(Saved data entries)
+ + + +

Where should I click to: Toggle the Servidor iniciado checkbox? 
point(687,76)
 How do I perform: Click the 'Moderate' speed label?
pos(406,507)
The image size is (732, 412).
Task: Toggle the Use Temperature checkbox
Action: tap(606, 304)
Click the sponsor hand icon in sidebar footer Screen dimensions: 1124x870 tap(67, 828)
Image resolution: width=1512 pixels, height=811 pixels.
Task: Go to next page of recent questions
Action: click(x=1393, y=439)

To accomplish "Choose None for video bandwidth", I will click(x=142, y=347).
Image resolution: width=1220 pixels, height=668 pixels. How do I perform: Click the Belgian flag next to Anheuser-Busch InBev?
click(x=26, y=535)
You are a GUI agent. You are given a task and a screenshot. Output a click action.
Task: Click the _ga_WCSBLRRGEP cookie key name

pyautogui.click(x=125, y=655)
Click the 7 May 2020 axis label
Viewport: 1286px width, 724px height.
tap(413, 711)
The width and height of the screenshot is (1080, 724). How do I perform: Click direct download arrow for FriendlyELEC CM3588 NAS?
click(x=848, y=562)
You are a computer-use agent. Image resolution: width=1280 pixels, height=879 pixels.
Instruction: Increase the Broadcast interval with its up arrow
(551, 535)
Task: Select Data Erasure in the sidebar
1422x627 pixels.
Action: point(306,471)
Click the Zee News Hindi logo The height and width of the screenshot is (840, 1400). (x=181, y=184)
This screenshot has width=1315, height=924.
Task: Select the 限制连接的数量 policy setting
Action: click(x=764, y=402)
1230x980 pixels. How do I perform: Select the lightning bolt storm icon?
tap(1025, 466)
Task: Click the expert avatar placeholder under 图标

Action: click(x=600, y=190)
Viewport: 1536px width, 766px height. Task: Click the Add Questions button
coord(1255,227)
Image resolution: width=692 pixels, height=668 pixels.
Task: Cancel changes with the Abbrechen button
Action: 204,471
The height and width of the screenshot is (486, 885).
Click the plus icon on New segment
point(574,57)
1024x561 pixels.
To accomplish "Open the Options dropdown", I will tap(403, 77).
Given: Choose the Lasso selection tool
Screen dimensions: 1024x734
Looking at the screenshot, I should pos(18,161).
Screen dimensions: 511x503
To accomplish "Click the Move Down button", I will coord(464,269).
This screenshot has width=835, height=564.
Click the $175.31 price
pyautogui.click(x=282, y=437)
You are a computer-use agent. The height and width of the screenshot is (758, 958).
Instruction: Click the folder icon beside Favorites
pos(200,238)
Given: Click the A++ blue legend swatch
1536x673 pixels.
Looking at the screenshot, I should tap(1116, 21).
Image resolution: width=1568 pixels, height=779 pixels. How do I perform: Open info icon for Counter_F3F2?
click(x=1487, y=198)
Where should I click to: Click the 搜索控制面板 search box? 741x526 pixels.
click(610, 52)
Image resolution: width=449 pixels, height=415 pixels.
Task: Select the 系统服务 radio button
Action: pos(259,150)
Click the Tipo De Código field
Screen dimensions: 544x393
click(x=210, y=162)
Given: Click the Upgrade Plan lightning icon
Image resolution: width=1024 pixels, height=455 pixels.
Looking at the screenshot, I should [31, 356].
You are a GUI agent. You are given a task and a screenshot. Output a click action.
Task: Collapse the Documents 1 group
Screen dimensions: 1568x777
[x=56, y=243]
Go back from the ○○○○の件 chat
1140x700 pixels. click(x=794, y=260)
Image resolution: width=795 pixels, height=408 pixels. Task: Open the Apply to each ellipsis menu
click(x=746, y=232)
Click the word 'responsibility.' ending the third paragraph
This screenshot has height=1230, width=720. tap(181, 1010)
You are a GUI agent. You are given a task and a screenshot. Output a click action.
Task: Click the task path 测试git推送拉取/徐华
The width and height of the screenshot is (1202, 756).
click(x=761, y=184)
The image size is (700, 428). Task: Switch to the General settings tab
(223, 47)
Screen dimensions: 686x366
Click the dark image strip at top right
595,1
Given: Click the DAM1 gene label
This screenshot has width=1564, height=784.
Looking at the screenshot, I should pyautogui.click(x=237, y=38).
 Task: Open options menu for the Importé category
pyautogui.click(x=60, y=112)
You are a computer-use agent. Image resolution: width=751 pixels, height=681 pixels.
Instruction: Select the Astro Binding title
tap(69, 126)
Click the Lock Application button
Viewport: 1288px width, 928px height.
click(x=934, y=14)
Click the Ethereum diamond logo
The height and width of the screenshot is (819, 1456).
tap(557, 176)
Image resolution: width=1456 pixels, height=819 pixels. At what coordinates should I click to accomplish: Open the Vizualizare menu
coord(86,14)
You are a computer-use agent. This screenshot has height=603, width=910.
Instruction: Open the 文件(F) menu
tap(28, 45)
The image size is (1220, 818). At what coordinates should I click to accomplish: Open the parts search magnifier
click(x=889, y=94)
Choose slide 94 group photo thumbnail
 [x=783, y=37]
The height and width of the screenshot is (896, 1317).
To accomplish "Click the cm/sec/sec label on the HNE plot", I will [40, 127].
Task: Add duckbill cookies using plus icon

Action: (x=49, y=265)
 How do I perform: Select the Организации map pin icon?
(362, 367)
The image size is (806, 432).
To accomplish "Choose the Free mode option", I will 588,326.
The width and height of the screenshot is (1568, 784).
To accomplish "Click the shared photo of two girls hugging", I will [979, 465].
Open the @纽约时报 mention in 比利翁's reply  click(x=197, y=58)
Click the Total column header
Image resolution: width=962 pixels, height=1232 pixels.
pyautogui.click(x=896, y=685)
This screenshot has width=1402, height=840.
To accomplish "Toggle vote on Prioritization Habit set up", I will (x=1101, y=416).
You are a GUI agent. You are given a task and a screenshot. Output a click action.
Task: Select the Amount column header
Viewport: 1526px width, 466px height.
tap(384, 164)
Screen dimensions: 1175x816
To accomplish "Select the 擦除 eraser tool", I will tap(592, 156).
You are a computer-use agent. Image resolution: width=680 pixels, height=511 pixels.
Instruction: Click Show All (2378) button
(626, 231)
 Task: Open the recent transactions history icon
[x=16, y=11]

+ + + +

__The problem__:
Repeat the records above exactly.

__Written solution__:
Where should I click to: Toggle the Servidor iniciado checkbox? 
point(687,76)
 How do I perform: Click the 'Moderate' speed label?
pos(406,507)
The image size is (732, 412).
Task: Toggle the Use Temperature checkbox
Action: tap(606, 304)
Click the sponsor hand icon in sidebar footer Screen dimensions: 1124x870 tap(67, 828)
Image resolution: width=1512 pixels, height=811 pixels.
Task: Go to next page of recent questions
Action: click(x=1393, y=439)

To accomplish "Choose None for video bandwidth", I will click(x=142, y=347).
Image resolution: width=1220 pixels, height=668 pixels. How do I perform: Click the Belgian flag next to Anheuser-Busch InBev?
click(x=26, y=535)
You are a GUI agent. You are given a task and a screenshot. Output a click action.
Task: Click the _ga_WCSBLRRGEP cookie key name

pyautogui.click(x=125, y=655)
Click the 7 May 2020 axis label
Viewport: 1286px width, 724px height.
tap(413, 711)
The width and height of the screenshot is (1080, 724). How do I perform: Click direct download arrow for FriendlyELEC CM3588 NAS?
click(x=848, y=562)
You are a computer-use agent. Image resolution: width=1280 pixels, height=879 pixels.
Instruction: Increase the Broadcast interval with its up arrow
(551, 535)
Task: Select Data Erasure in the sidebar
1422x627 pixels.
Action: point(306,471)
Click the Zee News Hindi logo The height and width of the screenshot is (840, 1400). (x=181, y=184)
This screenshot has width=1315, height=924.
Task: Select the 限制连接的数量 policy setting
Action: click(x=764, y=402)
1230x980 pixels. How do I perform: Select the lightning bolt storm icon?
tap(1025, 466)
Task: Click the expert avatar placeholder under 图标

Action: click(x=600, y=190)
Viewport: 1536px width, 766px height. Task: Click the Add Questions button
coord(1255,227)
Image resolution: width=692 pixels, height=668 pixels.
Task: Cancel changes with the Abbrechen button
Action: 204,471
The height and width of the screenshot is (486, 885).
Click the plus icon on New segment
point(574,57)
1024x561 pixels.
To accomplish "Open the Options dropdown", I will tap(403, 77).
Given: Choose the Lasso selection tool
Screen dimensions: 1024x734
Looking at the screenshot, I should pos(18,161).
Screen dimensions: 511x503
To accomplish "Click the Move Down button", I will coord(464,269).
This screenshot has width=835, height=564.
Click the $175.31 price
pyautogui.click(x=282, y=437)
You are a computer-use agent. The height and width of the screenshot is (758, 958).
Instruction: Click the folder icon beside Favorites
pos(200,238)
Given: Click the A++ blue legend swatch
1536x673 pixels.
Looking at the screenshot, I should tap(1116, 21).
Image resolution: width=1568 pixels, height=779 pixels. How do I perform: Open info icon for Counter_F3F2?
click(x=1487, y=198)
Where should I click to: Click the 搜索控制面板 search box? 741x526 pixels.
click(610, 52)
Image resolution: width=449 pixels, height=415 pixels.
Task: Select the 系统服务 radio button
Action: pos(259,150)
Click the Tipo De Código field
Screen dimensions: 544x393
click(x=210, y=162)
Given: Click the Upgrade Plan lightning icon
Image resolution: width=1024 pixels, height=455 pixels.
Looking at the screenshot, I should [31, 356].
You are a GUI agent. You are given a task and a screenshot. Output a click action.
Task: Collapse the Documents 1 group
Screen dimensions: 1568x777
[x=56, y=243]
Go back from the ○○○○の件 chat
1140x700 pixels. click(x=794, y=260)
Image resolution: width=795 pixels, height=408 pixels. Task: Open the Apply to each ellipsis menu
click(x=746, y=232)
Click the word 'responsibility.' ending the third paragraph
This screenshot has height=1230, width=720. tap(181, 1010)
You are a GUI agent. You are given a task and a screenshot. Output a click action.
Task: Click the task path 测试git推送拉取/徐华
The width and height of the screenshot is (1202, 756).
click(x=761, y=184)
The image size is (700, 428). Task: Switch to the General settings tab
(223, 47)
Screen dimensions: 686x366
Click the dark image strip at top right
595,1
Given: Click the DAM1 gene label
This screenshot has width=1564, height=784.
Looking at the screenshot, I should pyautogui.click(x=237, y=38).
 Task: Open options menu for the Importé category
pyautogui.click(x=60, y=112)
You are a computer-use agent. Image resolution: width=751 pixels, height=681 pixels.
Instruction: Select the Astro Binding title
tap(69, 126)
Click the Lock Application button
Viewport: 1288px width, 928px height.
click(x=934, y=14)
Click the Ethereum diamond logo
The height and width of the screenshot is (819, 1456).
tap(557, 176)
Image resolution: width=1456 pixels, height=819 pixels. At what coordinates should I click to accomplish: Open the Vizualizare menu
coord(86,14)
You are a computer-use agent. This screenshot has height=603, width=910.
Instruction: Open the 文件(F) menu
tap(28, 45)
The image size is (1220, 818). At what coordinates should I click to accomplish: Open the parts search magnifier
click(x=889, y=94)
Choose slide 94 group photo thumbnail
 [x=783, y=37]
The height and width of the screenshot is (896, 1317).
To accomplish "Click the cm/sec/sec label on the HNE plot", I will [40, 127].
Task: Add duckbill cookies using plus icon

Action: (x=49, y=265)
 How do I perform: Select the Организации map pin icon?
(362, 367)
The image size is (806, 432).
To accomplish "Choose the Free mode option", I will 588,326.
The width and height of the screenshot is (1568, 784).
To accomplish "Click the shared photo of two girls hugging", I will [979, 465].
Open the @纽约时报 mention in 比利翁's reply  click(x=197, y=58)
Click the Total column header
Image resolution: width=962 pixels, height=1232 pixels.
pyautogui.click(x=896, y=685)
This screenshot has width=1402, height=840.
To accomplish "Toggle vote on Prioritization Habit set up", I will (x=1101, y=416).
You are a GUI agent. You are given a task and a screenshot. Output a click action.
Task: Select the Amount column header
Viewport: 1526px width, 466px height.
tap(384, 164)
Screen dimensions: 1175x816
To accomplish "Select the 擦除 eraser tool", I will tap(592, 156).
You are a computer-use agent. Image resolution: width=680 pixels, height=511 pixels.
Instruction: Click Show All (2378) button
(626, 231)
 Task: Open the recent transactions history icon
[x=16, y=11]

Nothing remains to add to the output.